Where Are Our Leaders?

One of the most remarkable aspects of the 2008 presidential election was the absence of great leaders among the candidates. In the face of great challenges to our nation, no superior personalities came to the fore. One could argue that mediocrity has always floated to the top in American politics; however, in this cycle, the dearth of leaders was particularly noteworthy.

On the Democratic side, we had figures like Joe Biden, Bill Richardson, Christopher Dodd, and Dennis Kucinich. We’ve seen these guys before, and none of them has ever gotten out of the low single digits in popular support. There was a guy from Alaska who I had never heard of, and I follow politics. There was Hillary Clinton, whose principal accomplishment is being married to a former president. Like a former president named Carter, the winner was an obscure politician who had served briefly in one of the higher public offices.

On the Republican side, we had Mitt Romney, who in 1994 had run as a liberal for the Senate from Massachusetts, one of our most liberal states, and now presented himself as a great conservative. There was Mike Huckabee, who seemed more like a comic than a politician, and now indeed hosts a television show. Fred Thompson, an actor and former Senator, hesitated too long, and never showed the requisite fire in the belly. Besides some more or less one-issue congressmen, there was the great “Maverick,” John McCain, who tried to pull off the impossible feat of spitting in the face of his party base and pulling in enough “moderate independents” to make up the difference.

Needless to say, there were no Eisenhowers, Reagans or Trumans.

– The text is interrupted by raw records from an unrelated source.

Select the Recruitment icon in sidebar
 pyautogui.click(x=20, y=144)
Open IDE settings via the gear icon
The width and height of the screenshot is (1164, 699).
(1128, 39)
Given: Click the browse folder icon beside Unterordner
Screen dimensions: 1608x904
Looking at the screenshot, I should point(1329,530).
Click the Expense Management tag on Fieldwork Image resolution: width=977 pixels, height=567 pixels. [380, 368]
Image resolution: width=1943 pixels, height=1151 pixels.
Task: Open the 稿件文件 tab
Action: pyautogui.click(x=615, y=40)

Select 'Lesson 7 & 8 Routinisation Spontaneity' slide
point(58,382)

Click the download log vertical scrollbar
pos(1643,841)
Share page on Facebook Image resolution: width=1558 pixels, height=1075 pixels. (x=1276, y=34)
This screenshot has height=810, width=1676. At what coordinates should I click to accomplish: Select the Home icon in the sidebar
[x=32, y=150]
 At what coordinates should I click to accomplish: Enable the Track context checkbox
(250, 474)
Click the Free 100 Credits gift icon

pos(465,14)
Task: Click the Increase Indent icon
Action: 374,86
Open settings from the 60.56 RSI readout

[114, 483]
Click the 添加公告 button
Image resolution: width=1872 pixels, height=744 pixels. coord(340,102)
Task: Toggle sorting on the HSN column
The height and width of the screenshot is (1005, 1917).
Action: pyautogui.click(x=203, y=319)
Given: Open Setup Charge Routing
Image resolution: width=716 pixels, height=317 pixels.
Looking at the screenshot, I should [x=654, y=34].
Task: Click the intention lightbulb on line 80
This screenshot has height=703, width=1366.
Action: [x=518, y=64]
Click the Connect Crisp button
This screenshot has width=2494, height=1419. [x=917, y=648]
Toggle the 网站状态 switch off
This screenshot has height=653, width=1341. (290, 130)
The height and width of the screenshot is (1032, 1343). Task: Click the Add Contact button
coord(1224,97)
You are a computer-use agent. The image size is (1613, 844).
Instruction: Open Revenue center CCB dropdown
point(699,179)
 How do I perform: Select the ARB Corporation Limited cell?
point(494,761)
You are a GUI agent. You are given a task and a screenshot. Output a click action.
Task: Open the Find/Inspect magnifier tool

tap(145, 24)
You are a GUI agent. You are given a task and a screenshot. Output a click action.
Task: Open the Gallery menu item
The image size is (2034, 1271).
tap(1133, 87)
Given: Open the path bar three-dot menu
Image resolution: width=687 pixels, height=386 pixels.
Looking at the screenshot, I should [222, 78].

Why should this be in the greatest country on earth? Thirty-five years ago, five justices of the Supreme Court gave each woman the decision whether her baby would be allowed to continue living his or her life. Barring some seismic change on the Supreme Court, each pregnant woman thus has the prerogative to act as God with respect to the life of her baby. Since 1973, tens of millions of babies have been killed by abortion. And, of course, death by abortion did not start in 1973; many abortion-killings were carried out before 1973. Do you suppose forty million people would have yielded up any great political leaders, not to mention scientists, teachers, physicians, engineers, artists and athletes? The answer is obviously “yes.” There might have been a greater golfer than Tiger Woods or a more brilliant scientist than Nicola Tesla among those forty millions, who never had a chance to eat his first spoonful of baby food.

Can a people be great who kill their smallest, most helpless citizens, who willingly nullify the lives and contributions of hundreds of thousands of their own each year? I say that it obviously cannot. Each woman has the “choice” to look upon her baby as an American with an unlimited and promising future rather than as an infection.